Schmidt-Salomon bezeichnete die beschlossene Regelung,
Angehörigen Freitodbegleitungen zu erlauben, Sterbehilfeorganisationen
und ärztlichen "Wiederholungstätern" jedoch zu verbieten, als
"juristisch absurd": "Es gibt kein vernünftiges Argument, das eine
solche Abgrenzung rechtfertigen könnte. Normalerweise verlangen wir ja
gerade in Situationen, in denen es um Leben und Tod geht, die
Anwesenheit von Experten, die genau wissen, was sie tun. Nur bei der
Sterbehilfe soll es exakt umgekehrt sein. Hier sollen ausgerechnet Laien
ohne Fachwissen und ohne Transparenzkriterien das tun dürfen, was
Experten verboten ist. Offenbar hat die Mehrheit der Parlamentarier
überhaupt keine Ahnung, in welche Notsituationen sie schwerstleidende
Menschen und ihre Angehörigen damit bringen! Ausgerechnet im Moment der
größten existentiellen Bedrängnis sollen sie alleingelassen werden und
sich nicht an professionelle Helfer wenden dürfen! Dadurch steigt nicht
nur die Wahrscheinlichkeit von Kurzschlussreaktionen, es ist auch zu
befürchten, dass die Betroffenen völlig ungeeignete und weiteres Leid
verursachende Mittel wählen werden, um ihrem Leben ein Ende zu setzen.
Wer solch hohe menschliche Kollateralschäden für ein völlig unnötiges
Gesetz, dessen Fehlen in den letzten 140 Jahren niemand bemerkt hat, in
Kauf nimmt, handelt ethisch und politisch unverantwortlich!"
Schmidt-Salomon wies in seiner Stellungnahme darauf hin, dass durch
das neue Gesetz gleich zwei Beiräte der gbs direkt betroffen seien -
neben Uwe-Christian Arnold auch Ludwig A. Minelli, der Gründer und
Vorsitzende von Dignitas Schweiz
und Dignitas Deutschland. "Wir werden uns zusammensetzen und die
geeigneten juristischen Schritte besprechen.

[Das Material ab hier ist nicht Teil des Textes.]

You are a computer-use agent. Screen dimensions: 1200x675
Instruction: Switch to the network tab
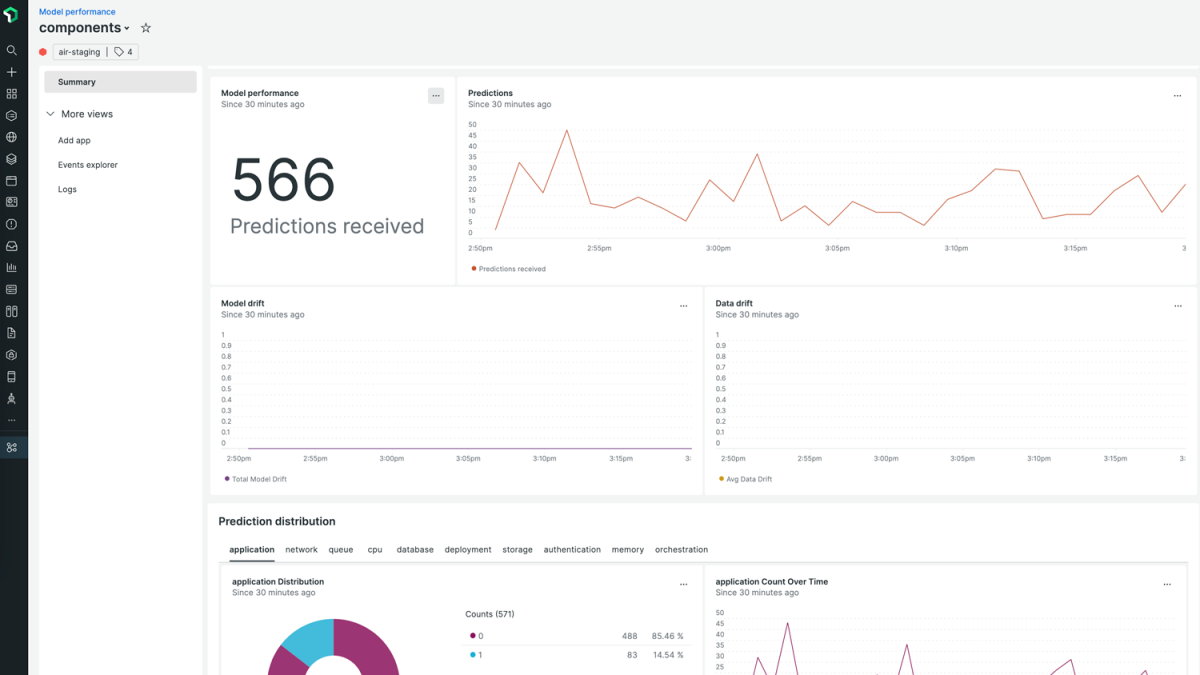coord(301,550)
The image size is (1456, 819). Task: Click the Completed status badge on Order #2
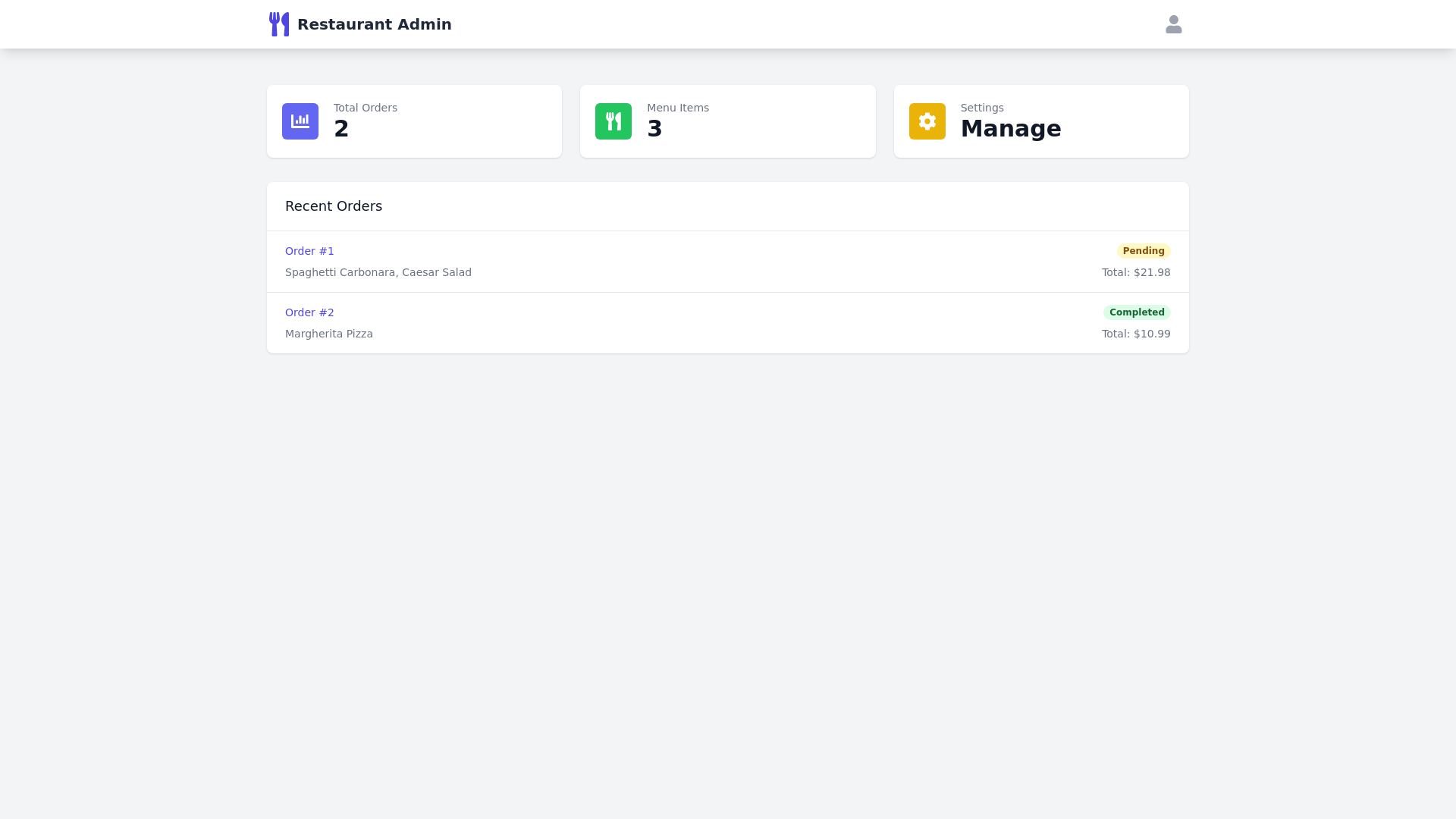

Die Mehrheit des Parlaments
hat sich gegen 80 Prozent der deutschen Bevölkerung und zugunsten einiger weniger Lobbyisten, nämlich der Großkirchen, der Pharmaindustrie und der Klinikbetreiber, entschieden. Dies ist ein politischer Skandal, den wir nicht widerstandlos hinnehmen werden."